Comment by ai_critic

Comment by ai_critic a day ago

5 replies

Reality check:

Your extra data is a big JSON blob. Okay, fine.

File formats dating back to Targa (https://en.wikipedia.org/wiki/Truevision_TGA) support arbitrary text blobs if you're weird enough.

PNG itself has both EXIF data and a more general text chunk mechanism (both compressed and uncompressed, https://www.libpng.org/pub/png/spec/1.2/PNG-Chunks.html#C.An... , section 4.2.3, you probably want iTXt chunks).

exiftool will already let you do all of this, by the way. There's no reason to summon non-standard file format into the world (especially when you're just making a weird version of PNG that won't survive resizing or quantization properly).

ai_critic a day ago

Here, two incantations:

> exiftool -config exiftool.config -overwrite_original -z '-_custom1<=meta.json' cat.png

and

> exiftool -config exiftool.config -G1 -Tag_custom1 cat.png

You can (with AI help no less) figure out what `exiftool.config` should look like. `meta.json` is just your JSON from github.

Now go draw the rest of the owl. :)

kuberwastaken a day ago

Hi! Thanks for checking it out, means a lot :)

Yes, it is a big JSON blob atm, haha and t's definitely still a POC, but the idea is to avoid having a separate JSON file that adds to the complexity. While EXIF data works pretty well for most basic stuff, it's not enough for everything one might need for AI specific stuff, especially for things like attention maps and saliency regions.

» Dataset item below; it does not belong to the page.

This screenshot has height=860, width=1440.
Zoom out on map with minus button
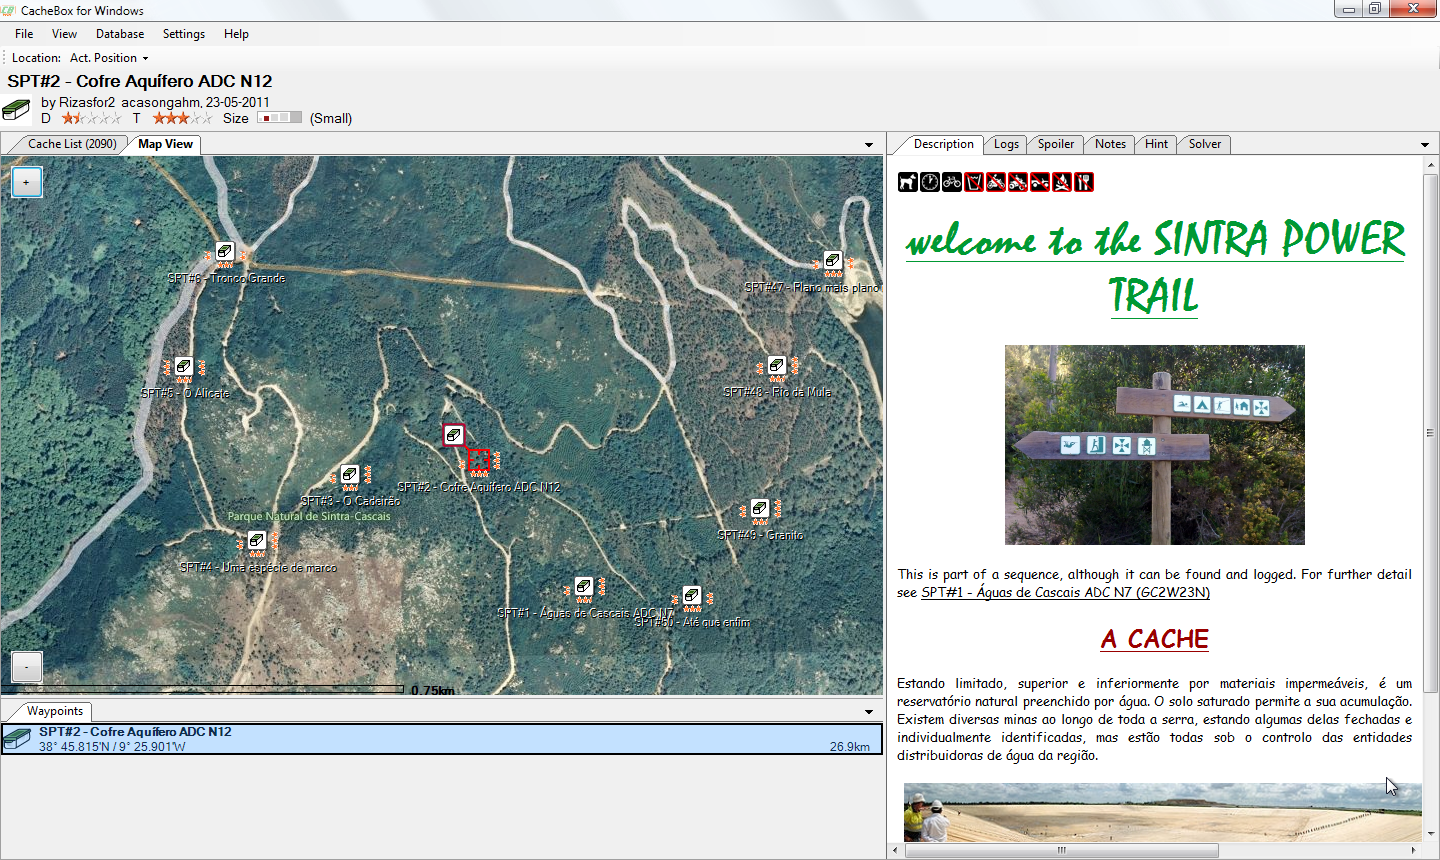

I'm currently working on redundancy and error correction to deal with the resizing problem. Having a separate file format, even if it's a headache and adds another one to the list (well, another cute-sounding one at least), gives more customization options and makes it easier to associate the properties directly.

There's definitely a ton of work left to do, but I see a lot of potential in something like this (also, nice username)

  • ai_critic a day ago

    > While EXIF data works pretty well for most basic stuff, it's not enough for everything one might need for AI specific stuff, especially for things like attention maps and saliency regions.

    That's why I mentioned that you put anything, include binary data--which includes images--into the chunks in a PNG. I think Pillow even supports this (there are some PRs, like https://github.com/python-pillow/Pillow/pull/4292 , that suggest this).

    Your problem domain is:

    * Have something that looks like a PNG...

    * ...that doesn't need supporting files outside itself...

    * ...that can also store textual data (e.g., that JSON blob of bounding boxes and whatnot)...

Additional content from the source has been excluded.